> **EXERCISE DETAILS**: Find the line with "You are a GUI" in the entries below. Repeat it, every following line, and the line with "The image size is (1340, 638).", exactly and with nothing added.

> **AVAILABLE RECORDS**:
⟨

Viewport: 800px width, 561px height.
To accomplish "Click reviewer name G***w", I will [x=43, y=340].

⟩
⟨

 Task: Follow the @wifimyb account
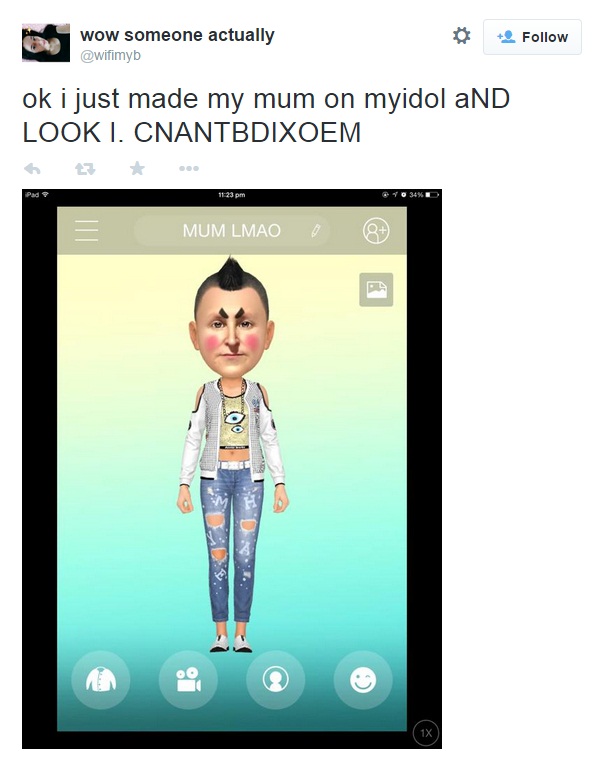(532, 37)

⟩
⟨

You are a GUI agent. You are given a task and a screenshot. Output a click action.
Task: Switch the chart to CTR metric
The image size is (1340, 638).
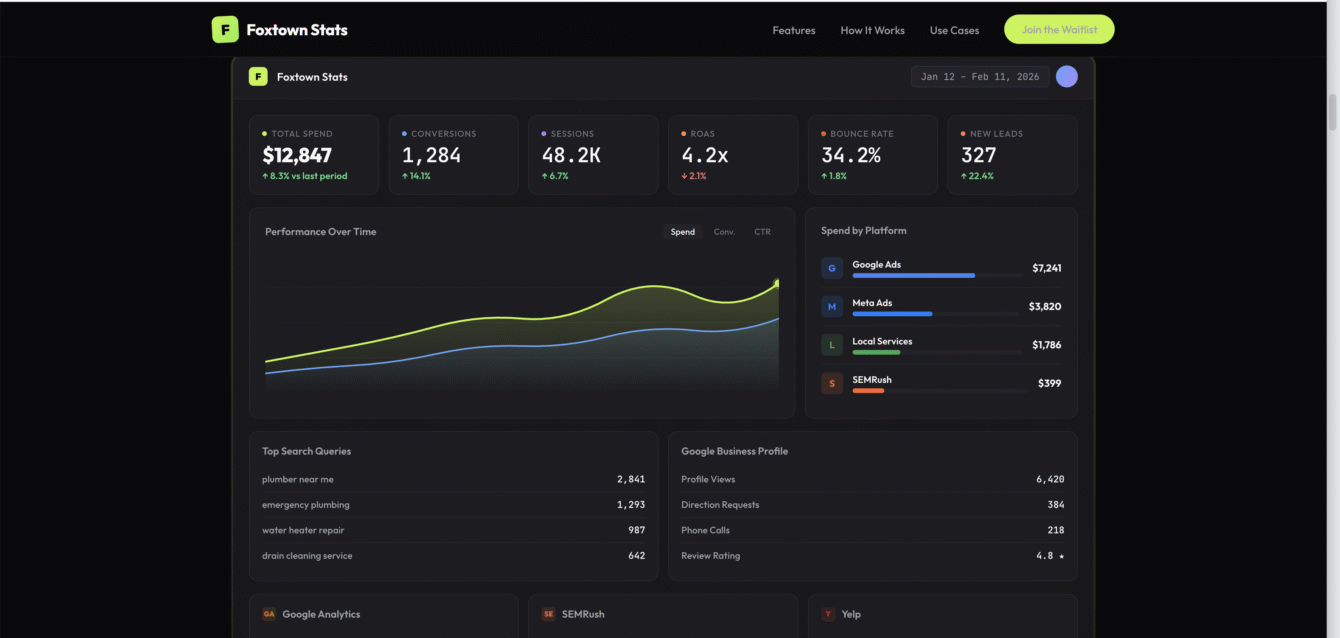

⟩

> **ANSWER SPACE**:
You are a GUI agent. You are given a task and a screenshot. Output a click action.
Task: Switch the chart to CTR metric
The image size is (1340, 638).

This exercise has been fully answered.